[コレクションのデータ]
------
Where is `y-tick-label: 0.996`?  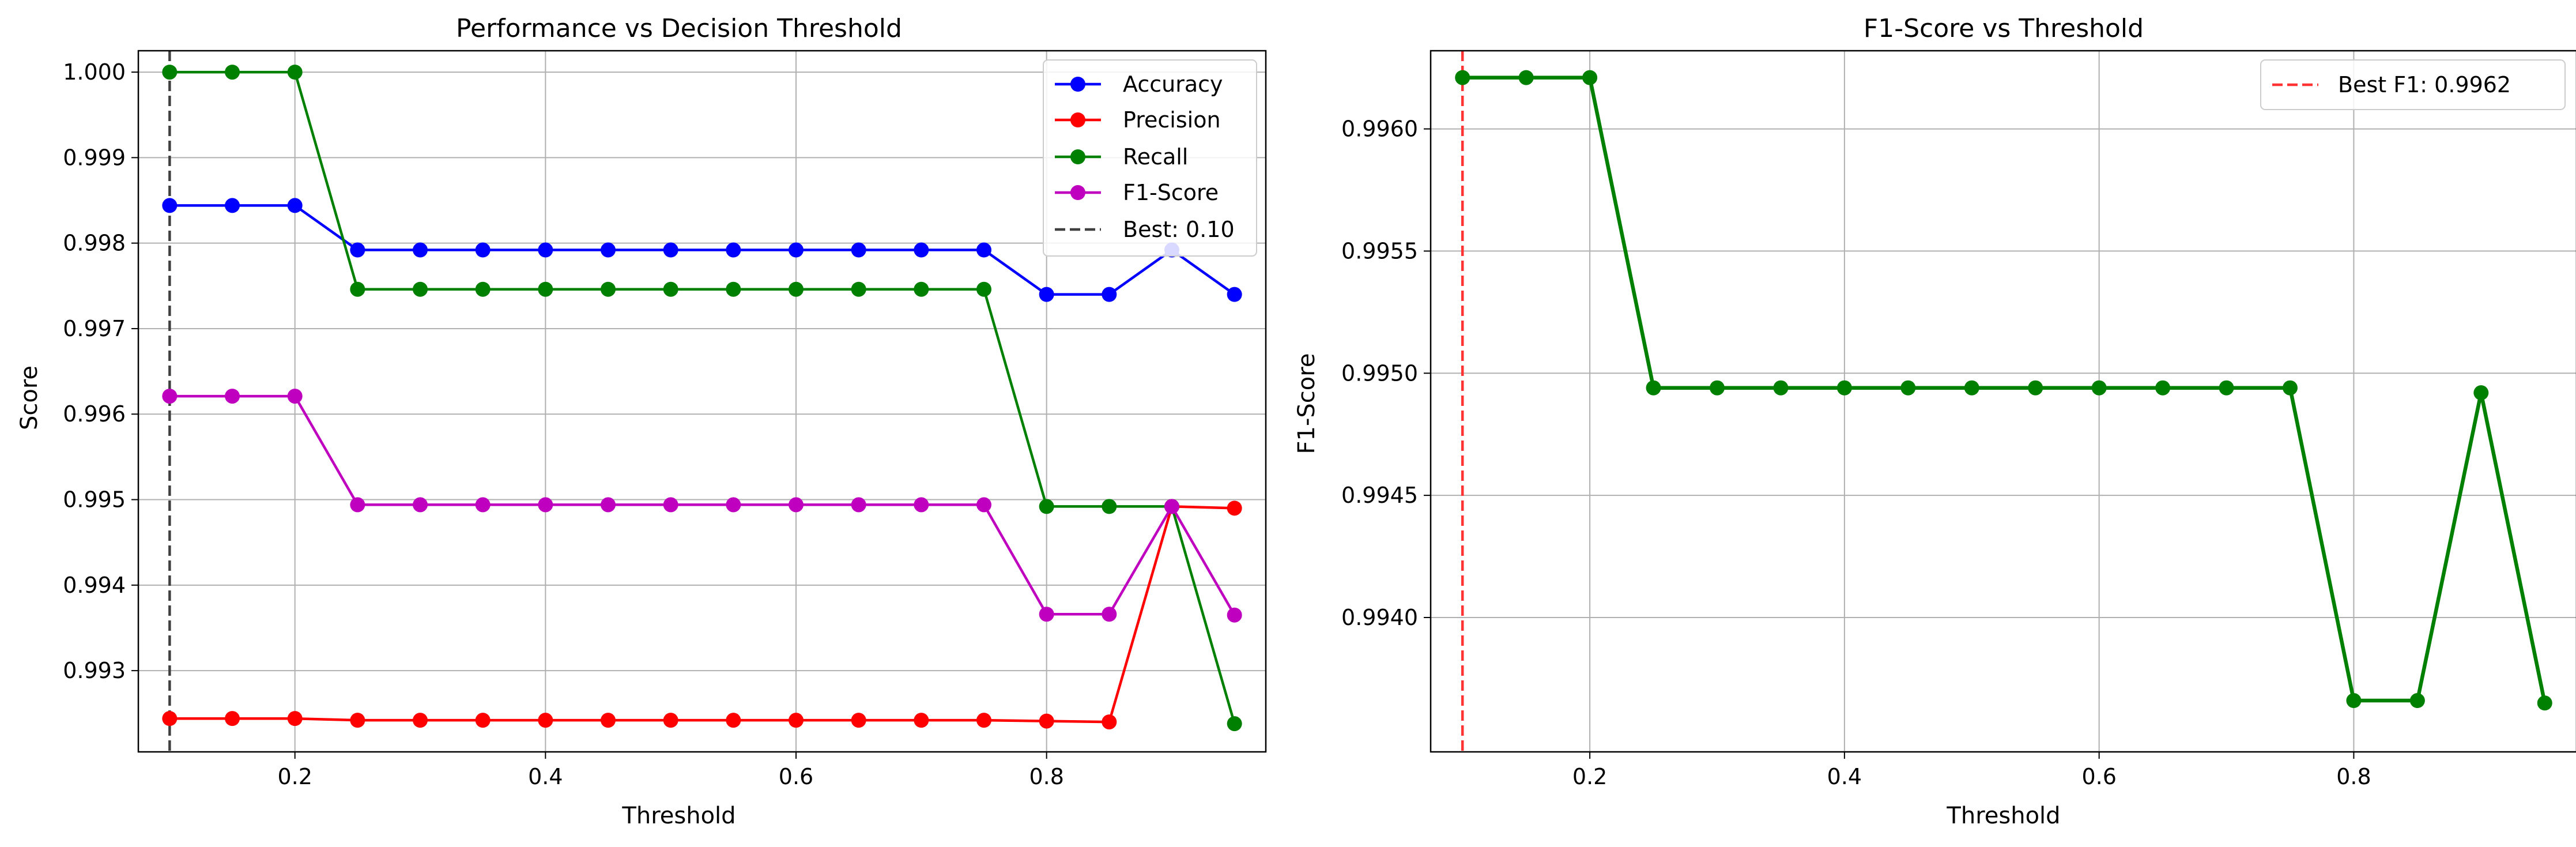 y-tick-label: 0.996 is located at coordinates (94, 414).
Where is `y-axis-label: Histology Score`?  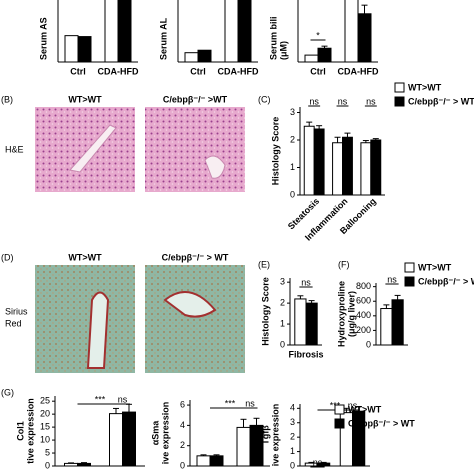 y-axis-label: Histology Score is located at coordinates (275, 152).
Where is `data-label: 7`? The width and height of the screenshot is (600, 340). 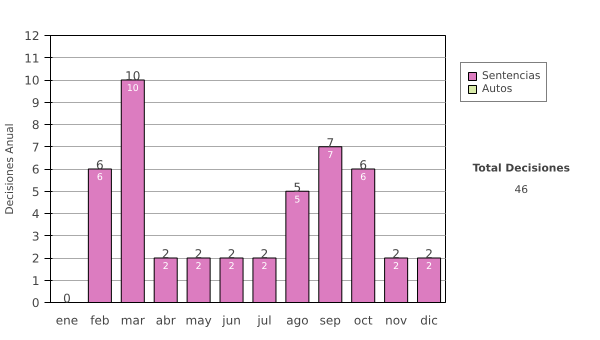
data-label: 7 is located at coordinates (330, 156).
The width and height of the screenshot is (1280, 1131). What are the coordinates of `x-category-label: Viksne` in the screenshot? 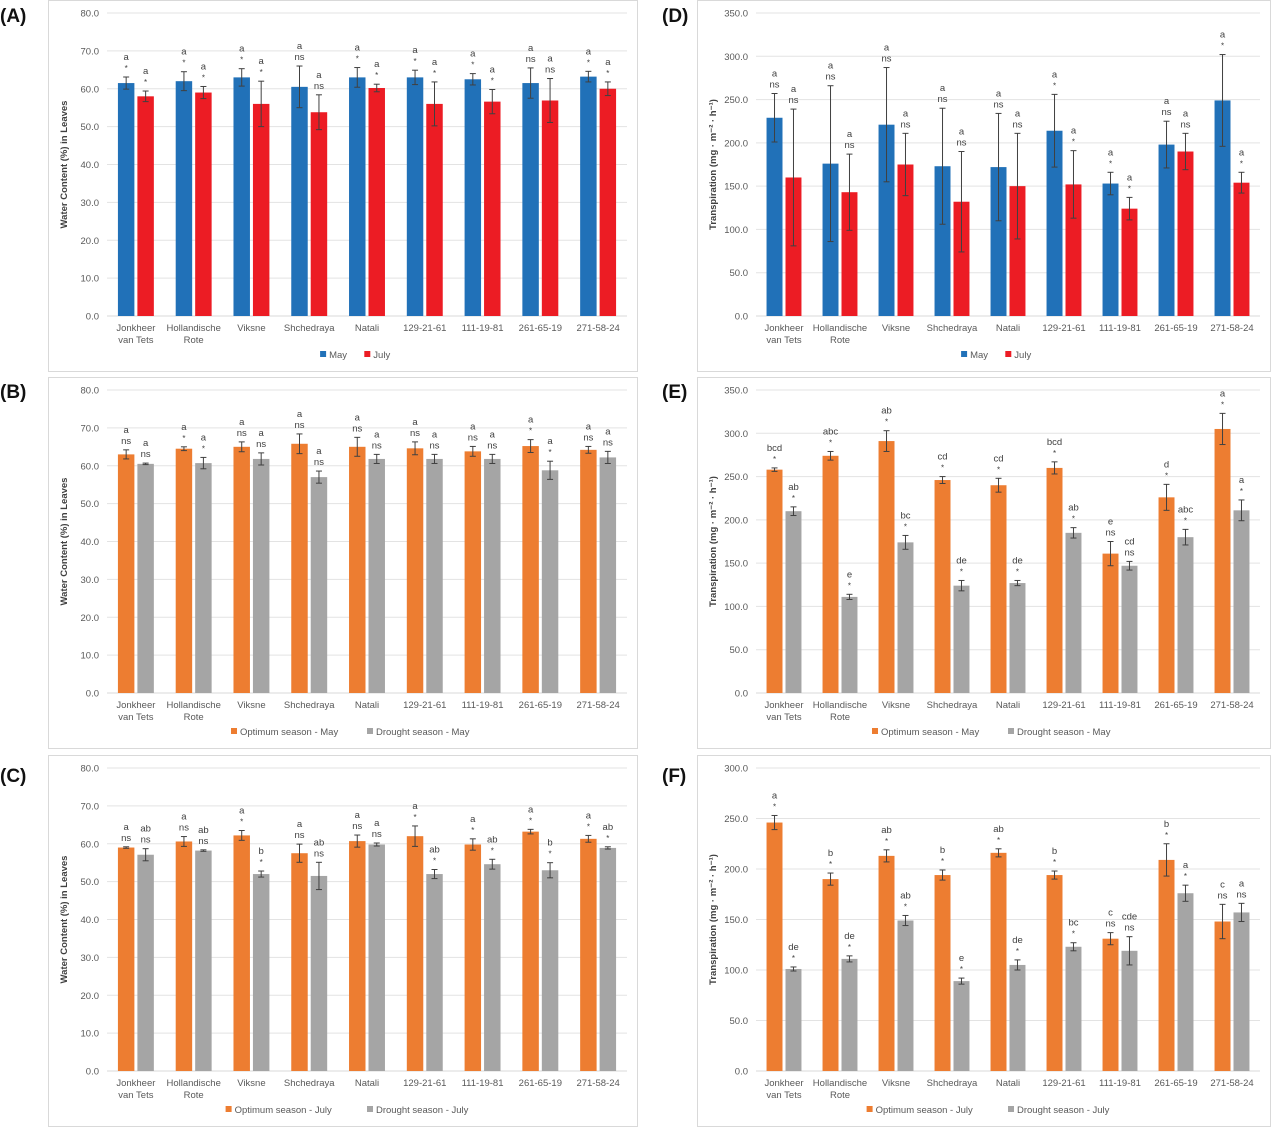 It's located at (251, 1084).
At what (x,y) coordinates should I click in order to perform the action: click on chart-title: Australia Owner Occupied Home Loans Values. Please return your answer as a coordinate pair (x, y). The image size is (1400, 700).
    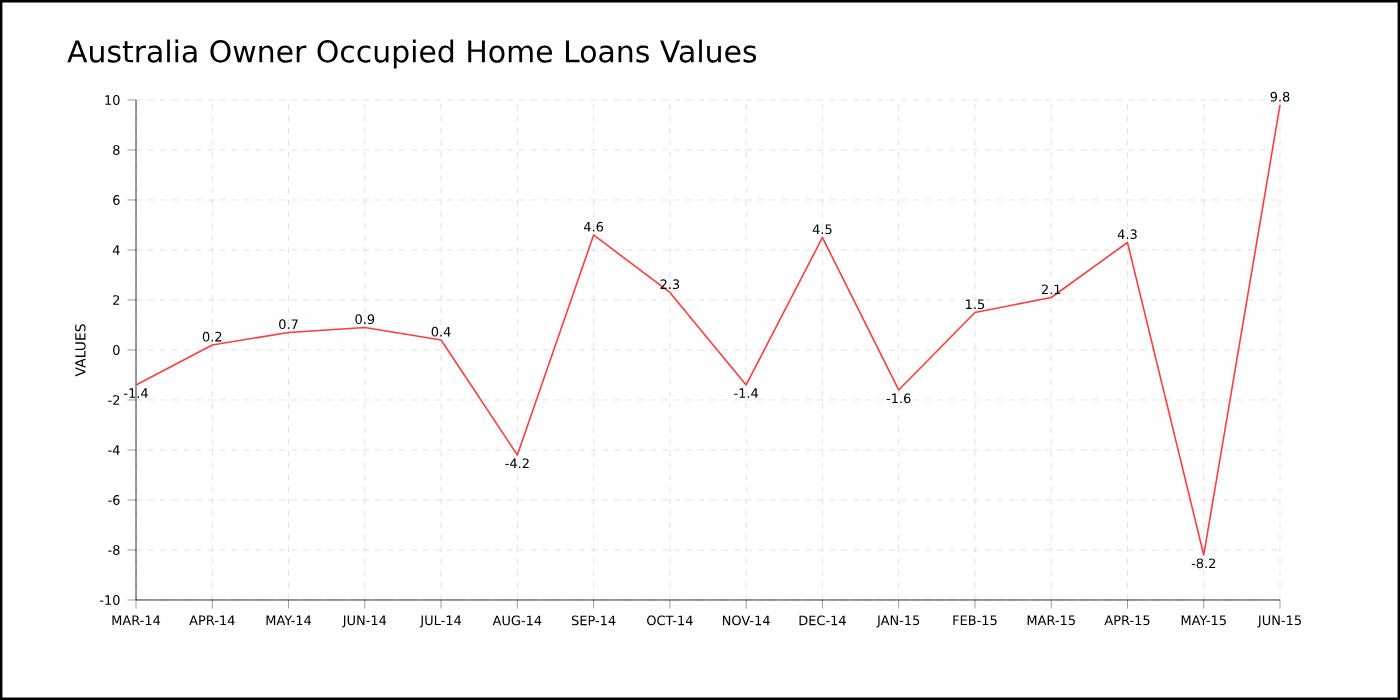
    Looking at the image, I should click on (412, 54).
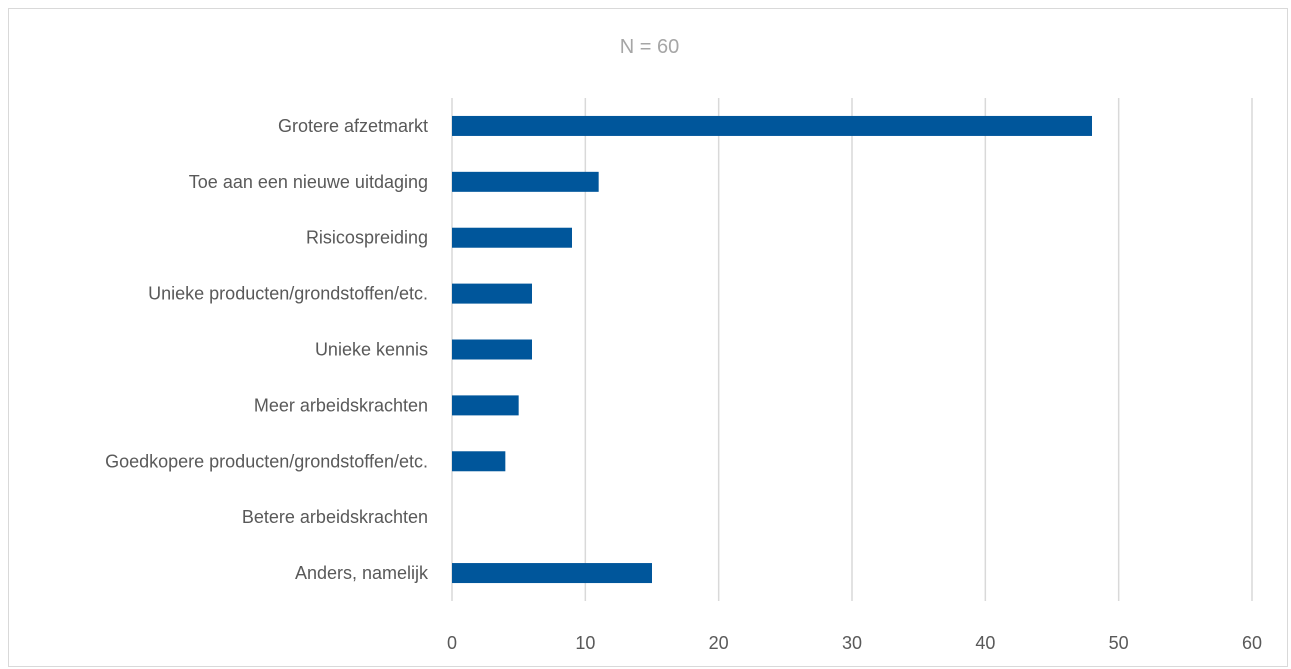  What do you see at coordinates (308, 182) in the screenshot?
I see `category-label: Toe aan een nieuwe uitdaging` at bounding box center [308, 182].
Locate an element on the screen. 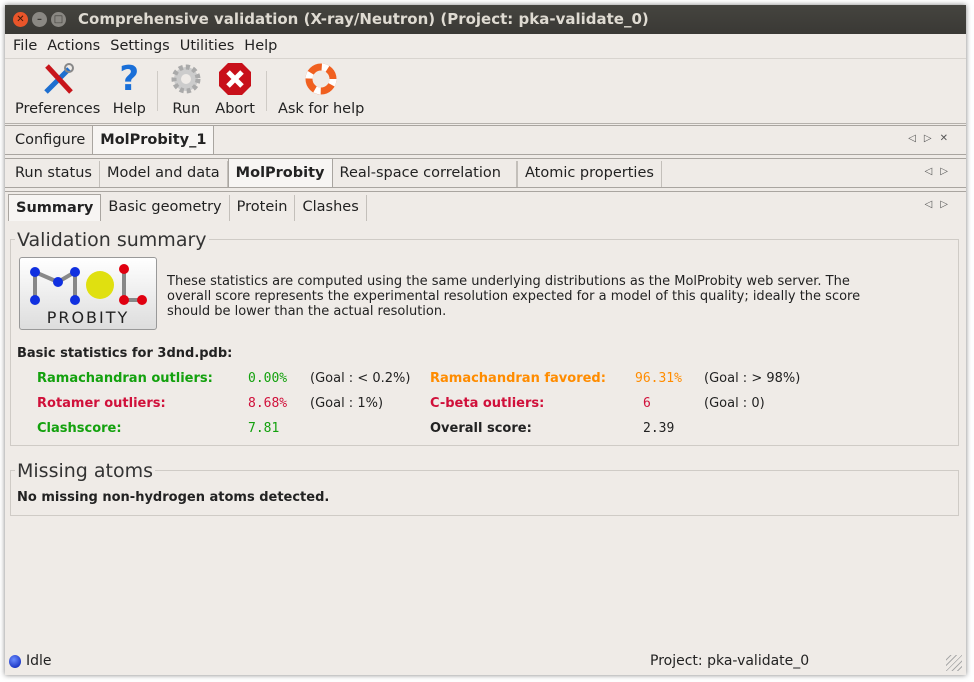  tab-summary: Summary is located at coordinates (55, 208).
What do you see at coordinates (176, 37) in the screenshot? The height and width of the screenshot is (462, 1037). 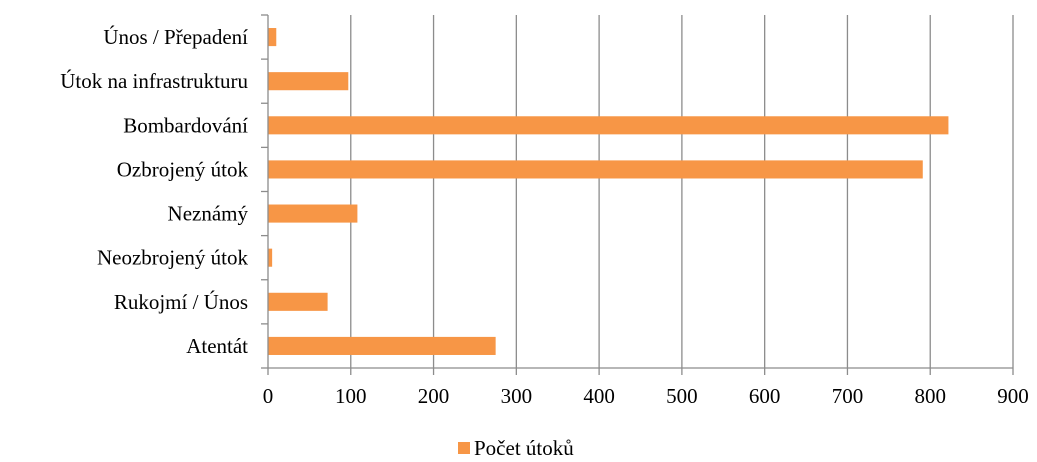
------
「is (600, 340).」を含む行から「data-label: 7 is」を含む行まで、データをそのとおりに抜き出してください。画像は答えに含めないでください。

## この作業の解答
Where is `data-label: 7`? The width and height of the screenshot is (600, 340). 
data-label: 7 is located at coordinates (330, 156).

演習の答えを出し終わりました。